Tally the lines containing "agent" in this data. Respond with the tally alone.

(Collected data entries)
/---

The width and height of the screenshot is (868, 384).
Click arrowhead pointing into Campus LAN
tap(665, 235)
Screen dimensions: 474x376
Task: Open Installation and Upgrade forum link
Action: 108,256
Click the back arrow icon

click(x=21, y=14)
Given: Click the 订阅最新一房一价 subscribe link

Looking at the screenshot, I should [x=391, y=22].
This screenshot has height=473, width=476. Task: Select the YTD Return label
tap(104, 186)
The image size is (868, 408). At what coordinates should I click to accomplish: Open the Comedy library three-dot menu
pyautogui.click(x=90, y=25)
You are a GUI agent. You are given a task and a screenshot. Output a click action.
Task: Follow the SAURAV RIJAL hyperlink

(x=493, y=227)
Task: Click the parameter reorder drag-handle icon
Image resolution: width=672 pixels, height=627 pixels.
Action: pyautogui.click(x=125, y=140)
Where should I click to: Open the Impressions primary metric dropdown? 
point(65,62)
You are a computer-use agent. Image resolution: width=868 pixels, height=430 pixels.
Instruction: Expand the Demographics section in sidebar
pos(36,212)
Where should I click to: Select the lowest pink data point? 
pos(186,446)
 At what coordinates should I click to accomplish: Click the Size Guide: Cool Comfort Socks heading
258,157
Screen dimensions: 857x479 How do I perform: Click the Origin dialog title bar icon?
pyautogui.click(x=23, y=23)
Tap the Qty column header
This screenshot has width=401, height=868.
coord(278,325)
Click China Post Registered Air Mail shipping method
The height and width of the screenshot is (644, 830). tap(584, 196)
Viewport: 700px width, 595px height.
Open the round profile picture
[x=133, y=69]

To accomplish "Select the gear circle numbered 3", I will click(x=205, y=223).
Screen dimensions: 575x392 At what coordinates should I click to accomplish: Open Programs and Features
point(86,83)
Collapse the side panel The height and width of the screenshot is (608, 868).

\---

*FINISHED TASK*
2